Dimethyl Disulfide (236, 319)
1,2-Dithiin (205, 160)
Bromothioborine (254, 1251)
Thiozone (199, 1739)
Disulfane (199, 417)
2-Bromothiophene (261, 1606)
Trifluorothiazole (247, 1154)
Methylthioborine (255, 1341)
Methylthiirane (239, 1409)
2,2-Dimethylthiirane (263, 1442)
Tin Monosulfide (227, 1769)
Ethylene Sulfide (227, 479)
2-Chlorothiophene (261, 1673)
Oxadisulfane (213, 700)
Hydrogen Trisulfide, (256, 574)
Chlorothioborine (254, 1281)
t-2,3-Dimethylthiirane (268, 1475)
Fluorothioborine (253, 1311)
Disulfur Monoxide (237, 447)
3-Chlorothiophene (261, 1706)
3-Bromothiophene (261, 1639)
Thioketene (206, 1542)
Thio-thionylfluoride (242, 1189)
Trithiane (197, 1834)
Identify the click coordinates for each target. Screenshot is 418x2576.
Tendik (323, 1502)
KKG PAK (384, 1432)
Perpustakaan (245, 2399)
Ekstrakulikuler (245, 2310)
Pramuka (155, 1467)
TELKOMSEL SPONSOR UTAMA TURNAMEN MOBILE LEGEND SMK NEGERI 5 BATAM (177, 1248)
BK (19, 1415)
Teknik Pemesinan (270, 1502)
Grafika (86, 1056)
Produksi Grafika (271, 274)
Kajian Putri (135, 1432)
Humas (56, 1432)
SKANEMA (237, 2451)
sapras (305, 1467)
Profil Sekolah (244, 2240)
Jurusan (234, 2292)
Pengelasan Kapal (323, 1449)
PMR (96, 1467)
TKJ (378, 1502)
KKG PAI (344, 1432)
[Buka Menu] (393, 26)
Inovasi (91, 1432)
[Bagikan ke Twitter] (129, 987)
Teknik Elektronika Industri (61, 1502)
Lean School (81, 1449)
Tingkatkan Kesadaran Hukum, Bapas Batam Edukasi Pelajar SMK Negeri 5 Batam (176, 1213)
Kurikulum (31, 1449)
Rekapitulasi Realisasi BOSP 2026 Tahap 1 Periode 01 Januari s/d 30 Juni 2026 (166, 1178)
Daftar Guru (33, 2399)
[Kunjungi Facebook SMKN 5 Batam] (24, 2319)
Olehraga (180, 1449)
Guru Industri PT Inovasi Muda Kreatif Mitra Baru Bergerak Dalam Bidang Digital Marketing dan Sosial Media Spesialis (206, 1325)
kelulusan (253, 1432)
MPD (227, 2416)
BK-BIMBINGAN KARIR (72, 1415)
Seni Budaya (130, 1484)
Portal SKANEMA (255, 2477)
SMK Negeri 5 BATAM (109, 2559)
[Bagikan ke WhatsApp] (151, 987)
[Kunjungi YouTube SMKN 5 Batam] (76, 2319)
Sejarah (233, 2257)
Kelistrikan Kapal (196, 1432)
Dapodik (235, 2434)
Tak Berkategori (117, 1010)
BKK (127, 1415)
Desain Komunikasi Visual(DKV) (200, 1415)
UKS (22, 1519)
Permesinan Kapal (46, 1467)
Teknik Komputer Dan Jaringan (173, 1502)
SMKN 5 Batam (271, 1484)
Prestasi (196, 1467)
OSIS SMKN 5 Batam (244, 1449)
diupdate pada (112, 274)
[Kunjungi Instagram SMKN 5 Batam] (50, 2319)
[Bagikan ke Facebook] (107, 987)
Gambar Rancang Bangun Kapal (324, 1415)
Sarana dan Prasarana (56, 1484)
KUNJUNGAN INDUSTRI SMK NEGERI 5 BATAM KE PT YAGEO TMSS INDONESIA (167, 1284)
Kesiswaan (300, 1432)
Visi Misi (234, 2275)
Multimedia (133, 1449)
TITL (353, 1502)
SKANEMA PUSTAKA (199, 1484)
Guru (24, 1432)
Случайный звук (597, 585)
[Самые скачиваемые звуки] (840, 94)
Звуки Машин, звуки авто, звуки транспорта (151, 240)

DIRECTIONS FOR THIS TASK → The required output is every line above that contains the string "SKANEMA".

EXERCISE RESPONSE →
SKANEMA (237, 2451)
Portal SKANEMA (255, 2477)
SKANEMA PUSTAKA (199, 1484)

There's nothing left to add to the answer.